Information Center of Kakheti

European Court of Human Rights made decision into the case Georgian citizen Lia Shioshvili v. Russia. The Strasbourg Court ordered the Russian Federation to pay 30 000 EURO to Lia Shioshvili and her children. The case refers to mass deportation of ethnic Georgians from Russia in 2006, when Russian law enforcement officers arrested pregnant Lia Shioshvli together with her 4 children in Ruza town of Moscow oblast and then expelled her from the country by train to Dagestan. 

Extremely tortured family walked across the Dagestan-Azerbaijani border early in December and on December 15, Lia Shioshvili gave a birth to her dead child in Gurjaani hospital, Georgia. 

Lia Shioshvili appealed the Strasbourg Court in 2007 and claimed compensation for moral and material damage. The Court started discussion of her case on January 31, 2011.
On December 20, 2016 the Strasbourg Court published its decision on the website which ruled violation of several articles of the European Convention on Human Rights in the case. 

As Nikoloz Legashvili, lawyer of Lia Shioshvili, told ICK the court ruled violation of the Articles 1 and 2 (right to life), Article 3 (prohibition of torture), Article 13 (effective measures of legal defense) of the European Convention in Shioshvili’s case.

The Court unanimously ruled that the Russian Federation shall pay 30 000 EURO to compensate non-material damage as well as all fees that may be taxed.

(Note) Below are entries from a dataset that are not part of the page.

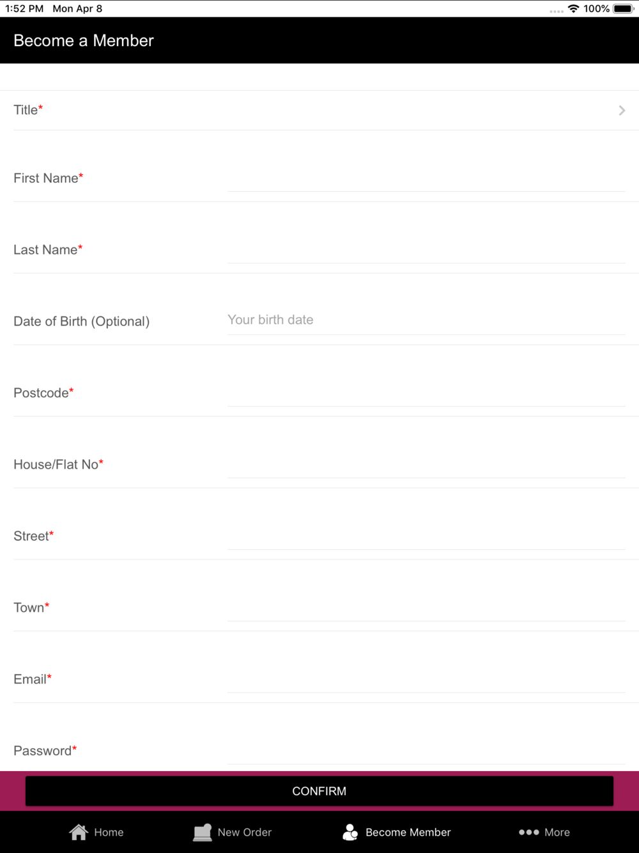Open the Title selection row
The height and width of the screenshot is (853, 639).
tap(320, 110)
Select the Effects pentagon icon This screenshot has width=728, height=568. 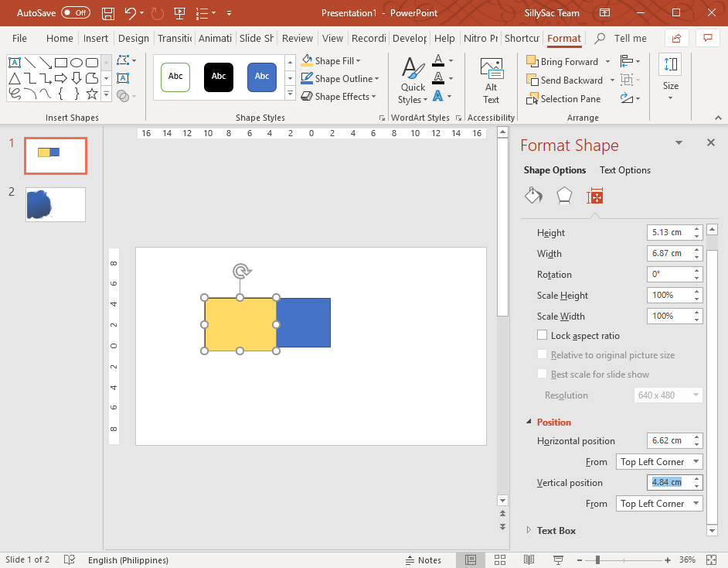click(x=564, y=196)
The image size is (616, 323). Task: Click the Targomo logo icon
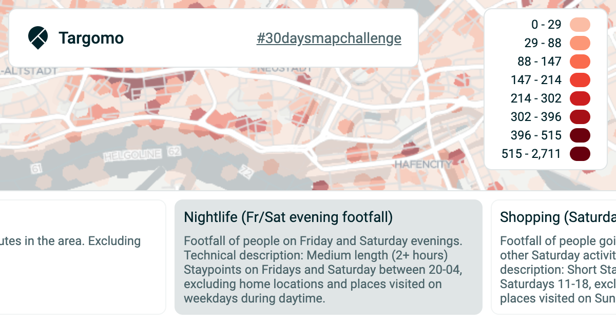38,38
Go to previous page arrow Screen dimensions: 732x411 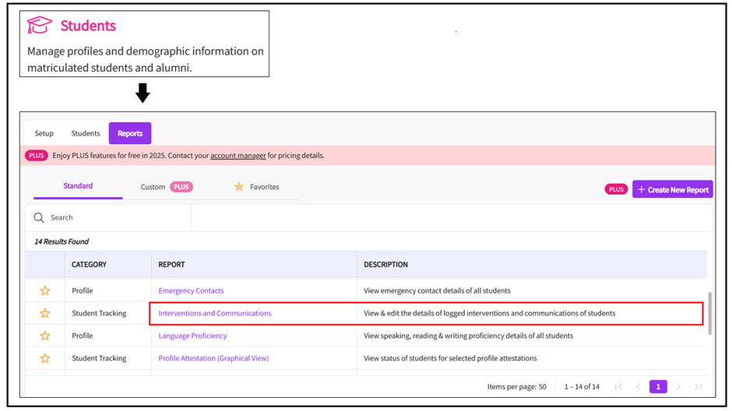tap(639, 387)
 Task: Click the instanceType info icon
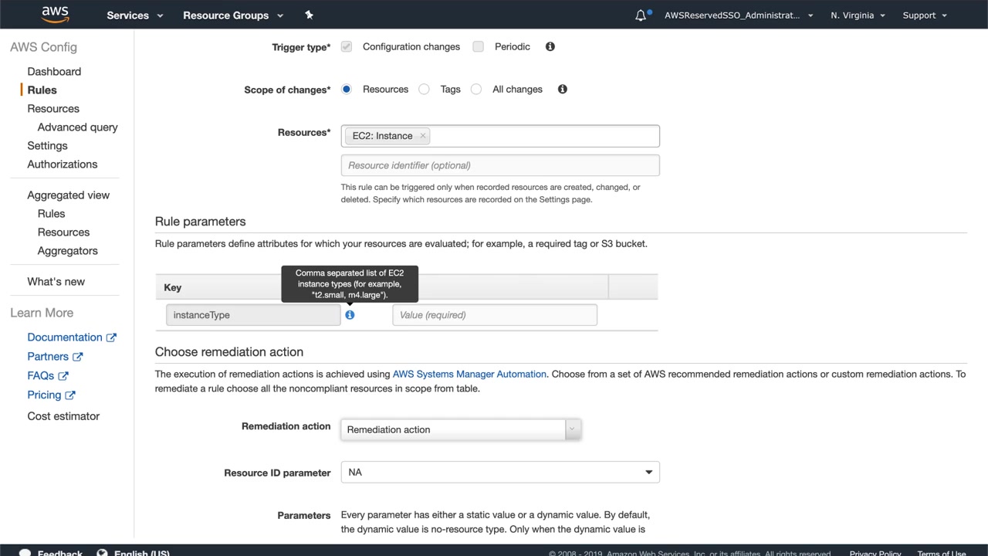350,315
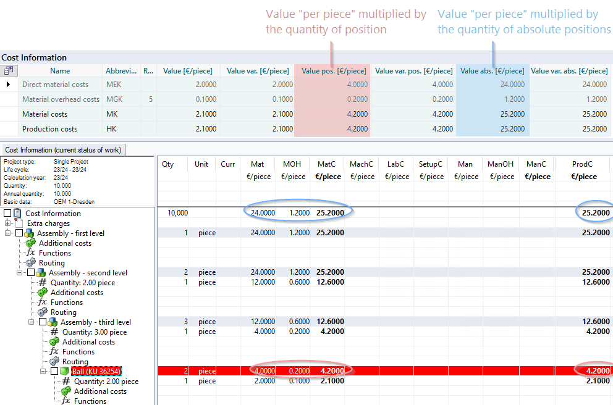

The compensation shall be paid within 3 months term from the announcement of the final decision.

In 2006-2007, more than 7 000 Georgian citizens were deported as a result of anti-Georgian campaign of the Kremlin. 2380 of them spent some time in the temporary shelters for aliens, where they lived in inhuman and unbearable conditions. 

On October 17, 2006, 58-years-old Tengiz Togonidze and on December 2, 51-years-old Manana Jabelia died in one of the abovementioned shelters. Revaz Berulava died for the same reason in one of the Moscow based hospitals, where he was denied to get medical assistance because he was Georgian.